- The task: Only lines with the word "green" belong in the answer; copy them from the records below.

Pixel coordinate grounding data:
-- -- --
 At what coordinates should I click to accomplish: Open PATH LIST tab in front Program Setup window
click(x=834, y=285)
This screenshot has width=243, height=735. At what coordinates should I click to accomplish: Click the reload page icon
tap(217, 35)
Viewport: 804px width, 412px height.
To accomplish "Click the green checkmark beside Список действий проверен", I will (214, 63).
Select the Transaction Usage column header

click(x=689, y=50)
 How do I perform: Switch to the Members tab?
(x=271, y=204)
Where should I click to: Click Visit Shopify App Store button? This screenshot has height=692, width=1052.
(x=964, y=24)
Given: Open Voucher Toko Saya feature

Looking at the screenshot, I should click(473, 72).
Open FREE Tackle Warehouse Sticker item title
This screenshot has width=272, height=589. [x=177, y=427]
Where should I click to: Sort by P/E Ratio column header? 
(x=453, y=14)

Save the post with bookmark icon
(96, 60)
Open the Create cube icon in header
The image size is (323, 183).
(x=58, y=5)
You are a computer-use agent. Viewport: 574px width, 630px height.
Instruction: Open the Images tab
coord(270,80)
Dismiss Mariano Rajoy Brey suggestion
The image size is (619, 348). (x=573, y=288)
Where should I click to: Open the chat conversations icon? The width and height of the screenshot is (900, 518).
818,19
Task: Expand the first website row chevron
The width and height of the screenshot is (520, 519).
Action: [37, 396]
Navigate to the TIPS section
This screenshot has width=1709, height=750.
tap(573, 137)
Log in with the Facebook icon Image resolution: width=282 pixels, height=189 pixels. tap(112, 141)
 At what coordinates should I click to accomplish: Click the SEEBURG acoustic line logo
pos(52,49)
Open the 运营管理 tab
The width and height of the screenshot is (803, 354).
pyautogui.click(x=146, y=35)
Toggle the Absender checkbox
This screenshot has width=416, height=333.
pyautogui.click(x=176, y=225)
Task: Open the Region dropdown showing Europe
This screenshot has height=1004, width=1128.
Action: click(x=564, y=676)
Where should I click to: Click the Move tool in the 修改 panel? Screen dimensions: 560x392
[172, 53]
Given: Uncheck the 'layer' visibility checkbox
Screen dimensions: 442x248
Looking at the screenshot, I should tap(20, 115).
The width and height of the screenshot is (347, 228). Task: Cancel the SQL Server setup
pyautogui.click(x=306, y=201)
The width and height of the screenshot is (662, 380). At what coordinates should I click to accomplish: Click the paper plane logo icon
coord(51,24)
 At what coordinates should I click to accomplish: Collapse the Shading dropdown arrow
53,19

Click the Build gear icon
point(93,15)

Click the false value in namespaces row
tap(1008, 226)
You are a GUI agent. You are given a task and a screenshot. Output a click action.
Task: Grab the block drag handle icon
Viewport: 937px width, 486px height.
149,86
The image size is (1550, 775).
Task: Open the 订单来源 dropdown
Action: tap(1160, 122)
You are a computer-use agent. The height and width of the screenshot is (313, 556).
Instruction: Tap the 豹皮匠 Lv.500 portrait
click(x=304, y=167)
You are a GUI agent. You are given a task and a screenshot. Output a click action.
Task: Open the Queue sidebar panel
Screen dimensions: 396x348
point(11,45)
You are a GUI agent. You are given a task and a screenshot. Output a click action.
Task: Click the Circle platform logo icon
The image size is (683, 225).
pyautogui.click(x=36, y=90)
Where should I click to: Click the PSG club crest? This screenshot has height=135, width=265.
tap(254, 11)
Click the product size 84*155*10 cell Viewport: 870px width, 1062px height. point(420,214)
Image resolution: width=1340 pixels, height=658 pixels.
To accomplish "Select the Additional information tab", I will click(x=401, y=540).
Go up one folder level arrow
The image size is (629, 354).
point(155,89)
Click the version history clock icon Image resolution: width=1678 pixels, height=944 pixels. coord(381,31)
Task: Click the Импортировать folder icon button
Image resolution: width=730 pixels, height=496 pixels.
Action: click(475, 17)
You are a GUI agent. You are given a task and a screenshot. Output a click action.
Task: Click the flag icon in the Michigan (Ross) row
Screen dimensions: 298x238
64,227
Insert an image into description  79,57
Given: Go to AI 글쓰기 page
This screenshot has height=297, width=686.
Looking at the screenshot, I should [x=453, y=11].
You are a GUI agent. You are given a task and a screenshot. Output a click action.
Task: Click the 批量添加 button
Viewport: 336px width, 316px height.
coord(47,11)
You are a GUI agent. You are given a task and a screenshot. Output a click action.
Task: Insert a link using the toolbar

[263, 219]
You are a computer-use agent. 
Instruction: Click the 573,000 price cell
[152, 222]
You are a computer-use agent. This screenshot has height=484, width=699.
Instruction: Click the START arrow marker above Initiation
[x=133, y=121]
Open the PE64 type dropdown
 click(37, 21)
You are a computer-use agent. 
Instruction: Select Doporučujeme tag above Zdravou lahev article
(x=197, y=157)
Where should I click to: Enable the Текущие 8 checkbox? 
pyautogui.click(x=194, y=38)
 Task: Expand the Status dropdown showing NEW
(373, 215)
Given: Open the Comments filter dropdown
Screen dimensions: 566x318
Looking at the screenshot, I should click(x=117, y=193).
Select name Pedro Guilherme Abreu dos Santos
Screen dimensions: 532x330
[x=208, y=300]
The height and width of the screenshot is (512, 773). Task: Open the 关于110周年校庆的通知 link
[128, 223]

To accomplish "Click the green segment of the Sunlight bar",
-- -- --
- Solution for this exercise:
To accomplish "Click the green checkmark beside Список действий проверен", I will (214, 63).
To accomplish "Click the green segment of the Sunlight bar",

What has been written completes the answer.